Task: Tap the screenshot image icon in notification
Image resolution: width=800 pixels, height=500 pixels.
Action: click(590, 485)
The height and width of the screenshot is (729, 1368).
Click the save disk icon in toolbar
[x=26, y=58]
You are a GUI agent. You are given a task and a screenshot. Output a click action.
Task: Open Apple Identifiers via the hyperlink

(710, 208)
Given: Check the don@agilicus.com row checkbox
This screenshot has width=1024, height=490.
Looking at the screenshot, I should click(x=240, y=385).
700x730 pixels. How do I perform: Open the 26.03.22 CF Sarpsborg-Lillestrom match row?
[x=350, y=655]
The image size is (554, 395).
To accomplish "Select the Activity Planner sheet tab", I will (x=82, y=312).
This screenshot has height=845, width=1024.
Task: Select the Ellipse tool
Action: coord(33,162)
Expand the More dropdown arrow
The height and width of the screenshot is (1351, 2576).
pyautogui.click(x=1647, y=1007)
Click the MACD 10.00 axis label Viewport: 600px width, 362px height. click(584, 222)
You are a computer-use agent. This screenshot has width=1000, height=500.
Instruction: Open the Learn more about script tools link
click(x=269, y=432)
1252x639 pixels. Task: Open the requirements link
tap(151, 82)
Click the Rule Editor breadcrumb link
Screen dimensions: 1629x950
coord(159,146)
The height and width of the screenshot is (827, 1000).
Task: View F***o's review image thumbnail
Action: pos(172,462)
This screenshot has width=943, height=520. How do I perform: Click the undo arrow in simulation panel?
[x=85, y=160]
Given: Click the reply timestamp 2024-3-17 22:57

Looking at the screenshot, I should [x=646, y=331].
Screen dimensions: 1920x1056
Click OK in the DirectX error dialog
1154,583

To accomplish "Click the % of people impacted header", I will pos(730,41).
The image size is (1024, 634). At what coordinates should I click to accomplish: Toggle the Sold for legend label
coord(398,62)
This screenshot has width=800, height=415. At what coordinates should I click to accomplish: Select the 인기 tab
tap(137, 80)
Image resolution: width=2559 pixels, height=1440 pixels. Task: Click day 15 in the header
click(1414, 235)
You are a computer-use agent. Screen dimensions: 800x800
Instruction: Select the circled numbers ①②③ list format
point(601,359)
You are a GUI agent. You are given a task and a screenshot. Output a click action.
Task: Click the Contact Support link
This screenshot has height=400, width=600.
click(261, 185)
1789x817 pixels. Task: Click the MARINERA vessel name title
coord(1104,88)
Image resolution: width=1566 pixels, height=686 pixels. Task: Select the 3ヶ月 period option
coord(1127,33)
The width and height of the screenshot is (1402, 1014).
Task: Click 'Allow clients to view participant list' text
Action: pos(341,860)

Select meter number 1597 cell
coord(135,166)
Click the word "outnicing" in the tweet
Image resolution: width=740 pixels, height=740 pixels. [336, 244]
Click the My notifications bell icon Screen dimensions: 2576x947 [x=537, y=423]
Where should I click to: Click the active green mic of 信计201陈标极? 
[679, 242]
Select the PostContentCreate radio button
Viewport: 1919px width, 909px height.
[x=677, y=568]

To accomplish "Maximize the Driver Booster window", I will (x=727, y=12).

+===+

** WHAT YOU NEED TO DO **
Within the material above, how many lines contain "agent"? Only the number should be given.

** SOLUTION FOR THIS EXERCISE **
4